В купе милая соседка любезно предложила ему к чаю пирожки, Никодим заговорил с ней, все время подавляя искушение и ее потрогать левой рукой – что будет? Но не решился. Она все-таки не Учитель, это, может быть, опасно для нее.
Но за окном поезда уже мелькнул Обводный канал.
Никодим нырнул в подземный переход, который был пуст в этот ранний час, заметил вдруг сидящее у стены с протянутой рукой странное существо непонятного пола и возраста, закутанное в сальный неопределенного цвета халат. Грубая красная корка вместо лица, бессмысленно посверкивавший глаз. В правой руке дымился окурок “беломора”. На груди его висела табличка “Помогите на лечение”. Заметив каким-то образом Никодима, нищий, все так же глядя в пространство, слегка замычал и просительно подергал рукой.

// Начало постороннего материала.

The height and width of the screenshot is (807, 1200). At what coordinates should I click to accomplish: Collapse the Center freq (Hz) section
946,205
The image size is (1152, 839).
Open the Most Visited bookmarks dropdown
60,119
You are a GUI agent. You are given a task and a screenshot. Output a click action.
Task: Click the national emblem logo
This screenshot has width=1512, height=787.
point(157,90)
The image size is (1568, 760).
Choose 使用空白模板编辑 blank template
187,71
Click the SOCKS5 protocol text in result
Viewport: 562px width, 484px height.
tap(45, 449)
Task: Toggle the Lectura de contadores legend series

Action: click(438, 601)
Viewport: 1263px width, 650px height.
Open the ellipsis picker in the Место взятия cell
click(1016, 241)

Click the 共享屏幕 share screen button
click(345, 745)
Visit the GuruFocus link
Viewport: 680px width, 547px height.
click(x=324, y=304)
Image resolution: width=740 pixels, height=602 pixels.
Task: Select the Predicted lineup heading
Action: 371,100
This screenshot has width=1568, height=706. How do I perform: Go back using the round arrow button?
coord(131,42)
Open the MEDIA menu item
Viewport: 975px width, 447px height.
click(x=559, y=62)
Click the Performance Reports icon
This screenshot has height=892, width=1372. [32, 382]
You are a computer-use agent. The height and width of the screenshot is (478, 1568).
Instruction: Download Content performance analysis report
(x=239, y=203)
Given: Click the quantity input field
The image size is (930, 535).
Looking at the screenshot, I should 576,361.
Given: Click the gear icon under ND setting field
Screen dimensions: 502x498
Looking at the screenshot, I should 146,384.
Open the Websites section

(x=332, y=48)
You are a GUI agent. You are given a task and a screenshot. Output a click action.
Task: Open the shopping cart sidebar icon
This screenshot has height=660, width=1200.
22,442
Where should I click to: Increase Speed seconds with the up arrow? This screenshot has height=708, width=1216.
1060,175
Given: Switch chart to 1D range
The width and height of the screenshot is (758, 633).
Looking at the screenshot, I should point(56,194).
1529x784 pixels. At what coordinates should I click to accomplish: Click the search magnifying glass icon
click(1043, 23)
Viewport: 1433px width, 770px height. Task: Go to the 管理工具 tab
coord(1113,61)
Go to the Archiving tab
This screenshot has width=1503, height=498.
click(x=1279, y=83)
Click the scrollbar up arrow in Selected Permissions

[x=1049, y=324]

И Никодима посетила опять страшная мысль – что вот здесь можно совершить последнее прикосновение. Дерзнуть. Он быстро подошел к нищему, вытащив из кармана какую-то денежку, вложил ее в красный большой кулак левой рукой и помедлил, как бы одновременно пожимая нищему руку. Нищий вдруг дернулся, удивленно посмотрел на Никодима, вскрикнул, по телу пробежала судорога, и он повалился на бок, на глазах чернея, как от удара молнией. Мертвый.
В это же мгновение и Никодим почувствовал ужасную боль в руке. Она стала совершенно белой и, подав столь жестокую милостыню, беспомощно повисла. “Отсохла”, – подумал Никодим.